## Work task
Reproduce the portion of the peptide nanofiber immunotherapy abstract between "Multi-Target Peptide Nanofiber" and "ahead of print.", inclusive.

Multi-Target Peptide Nanofiber Immunotherapy Diminishes Complement Anaphylatoxin Activity in Acute Inflammation

Adv Healthc Mater. 2024 Oct 30:e2402546. doi: 10.1002/adhm.202402546. Online ahead of print.

Abstract

The anaphylatoxins C3a and C5a are products of the complement cascade that play important and interrelated roles in health and disease. Both are potential targets for anti-inflammatory active immunotherapies in which a patient's own immune system is stimulated to produce therapeutic immune responses against problematic self-molecules. However, the complex and time-dependent interrelations between the two molecules make dual targeting challenging. To investigate a dual-target active immunotherapy against C3a and C5a and to systematically study the effect of varied degrees of responses against both targets, the study employed self-assembled peptide immunogens capable of displaying a broad range of epitope compositions and Design-of-Experiments (DoE) approaches. Peptide nanofibers contained B-cell epitopes of C3a and C5a in defined quantities, and intranasal immunization raised systemic and mucosal immunity against each target. In a lipopolysaccharide-induced model of sepsis, increasing anti-C5a responses are protective, whereas increasing anti-C3a responses are detrimental, and survival rates are negatively correlated with anti-C3a/anti-C5a IgG titer ratio. This work highlights the interplay between the two molecules by making use of a modular, defined, and easily adjusted biomaterial-based active immunotherapy platform.

## Information shown
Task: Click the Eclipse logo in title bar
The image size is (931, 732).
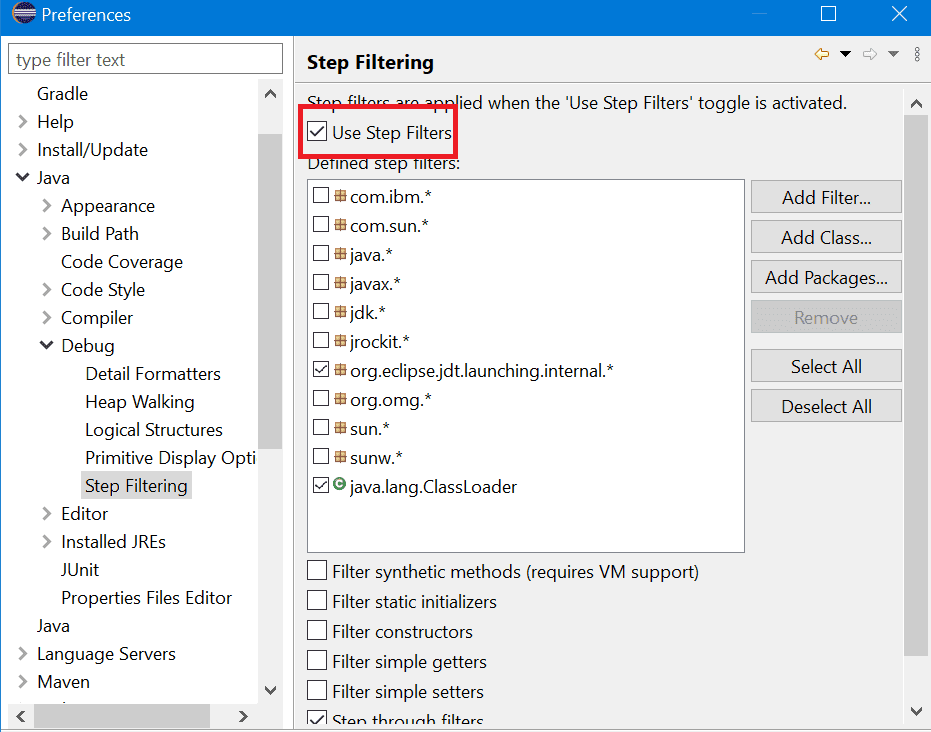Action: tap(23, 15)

## Answer box
Multi-Target Peptide Nanofiber Immunotherapy Diminishes Complement Anaphylatoxin Activity in Acute Inflammation

Adv Healthc Mater. 2024 Oct 30:e2402546. doi: 10.1002/adhm.202402546. Online ahead of print.